What to work on: Extract the lines from the beginning of the records through the line containing "The height and", reproducing each one exactly and including both ends.
[[ Data to examine, beginning ]]
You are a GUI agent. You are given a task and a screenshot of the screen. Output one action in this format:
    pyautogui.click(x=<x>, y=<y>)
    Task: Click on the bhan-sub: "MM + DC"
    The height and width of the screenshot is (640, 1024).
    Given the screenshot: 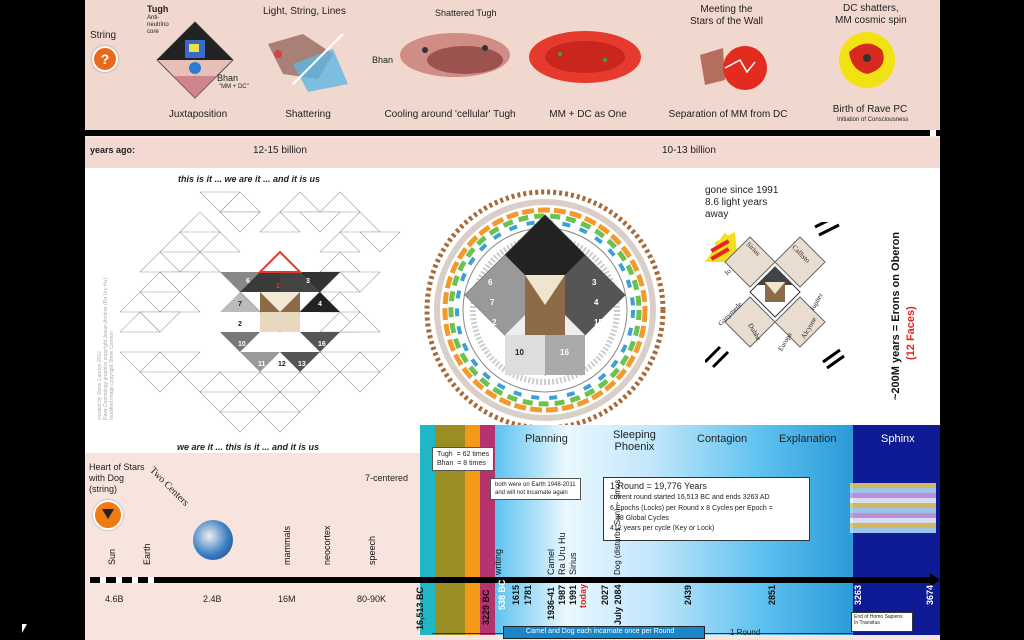 What is the action you would take?
    pyautogui.click(x=234, y=87)
    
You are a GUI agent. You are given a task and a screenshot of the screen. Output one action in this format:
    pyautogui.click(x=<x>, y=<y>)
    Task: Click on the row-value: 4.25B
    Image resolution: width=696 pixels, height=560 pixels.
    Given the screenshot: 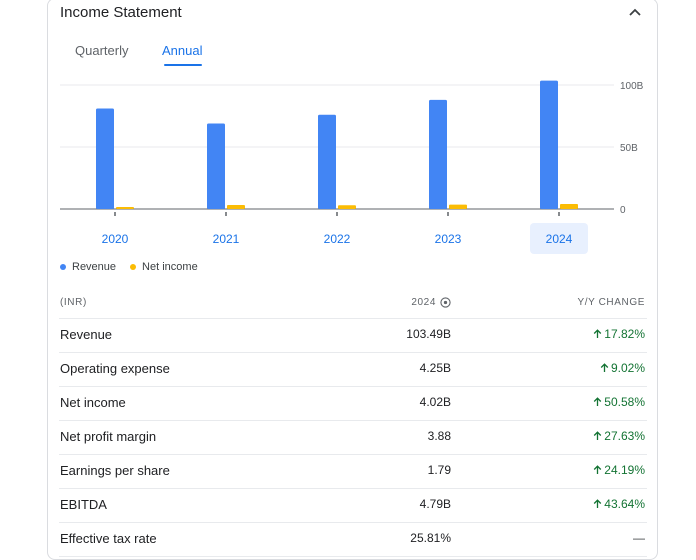 What is the action you would take?
    pyautogui.click(x=435, y=368)
    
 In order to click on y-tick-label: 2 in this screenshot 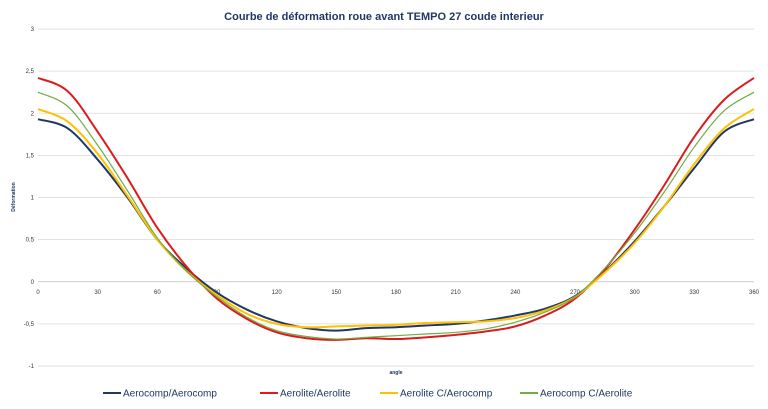, I will do `click(33, 114)`.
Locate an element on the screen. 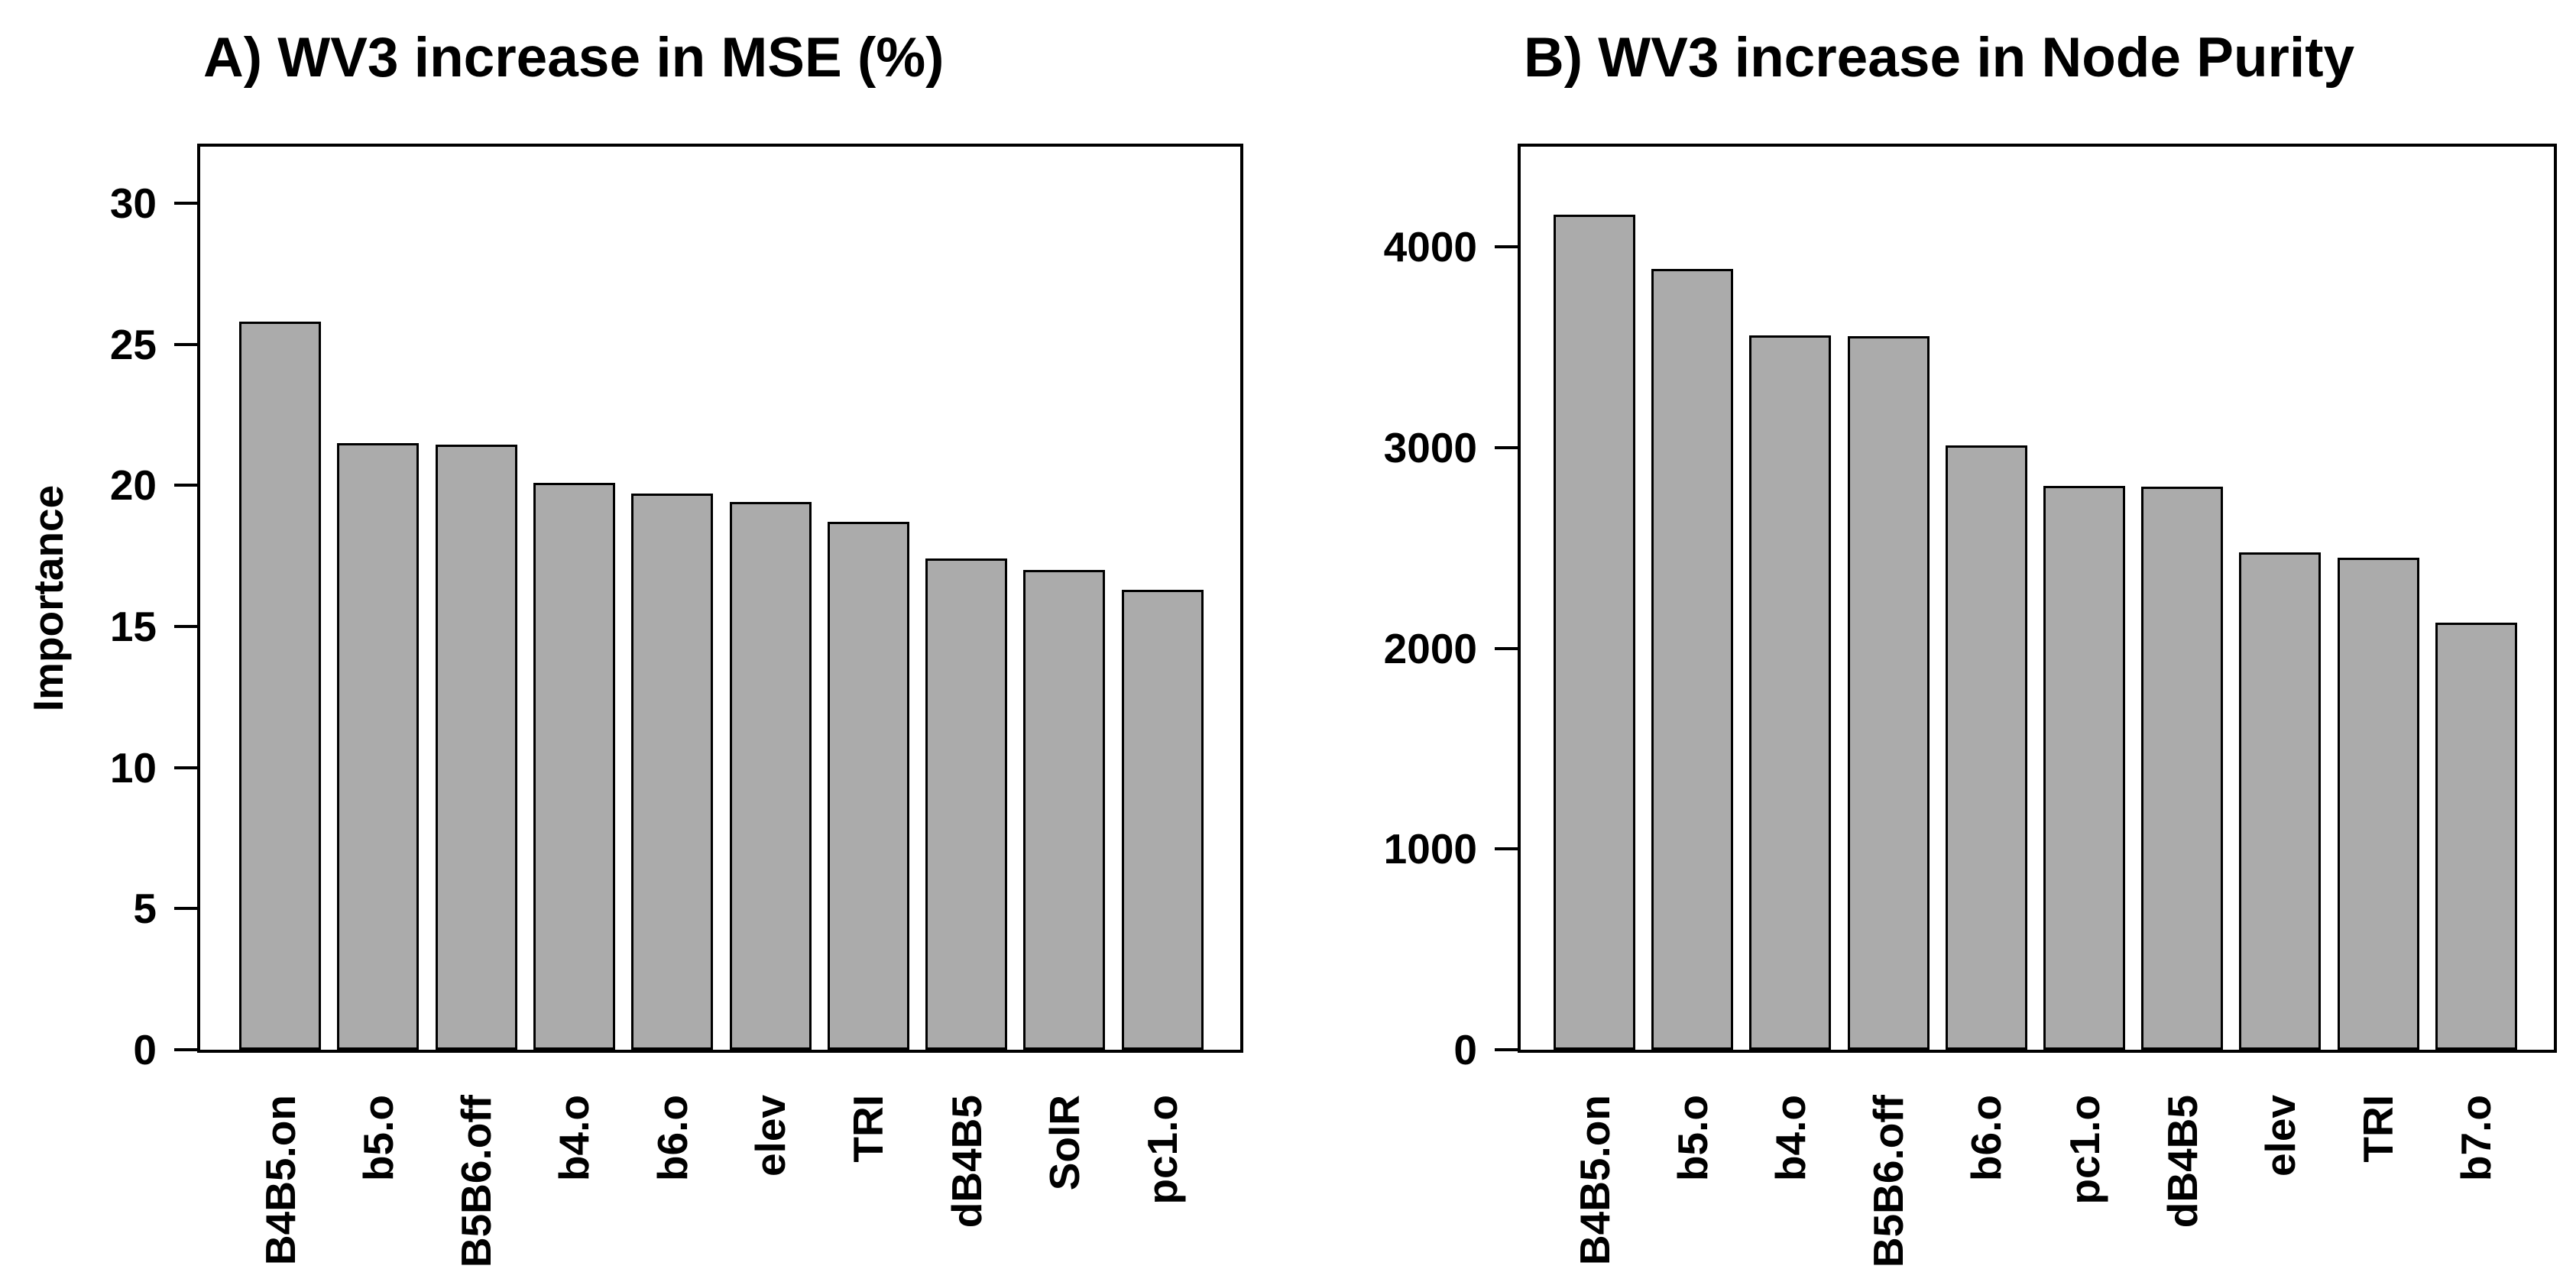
[[ Data to examine, end ]]
The answer:
You are a GUI agent. You are given a task and a screenshot of the screen. Output one action in this format:
    pyautogui.click(x=<x>, y=<y>)
    Task: Click on the bhan-sub: "MM + DC"
    The height and width of the screenshot is (640, 1024).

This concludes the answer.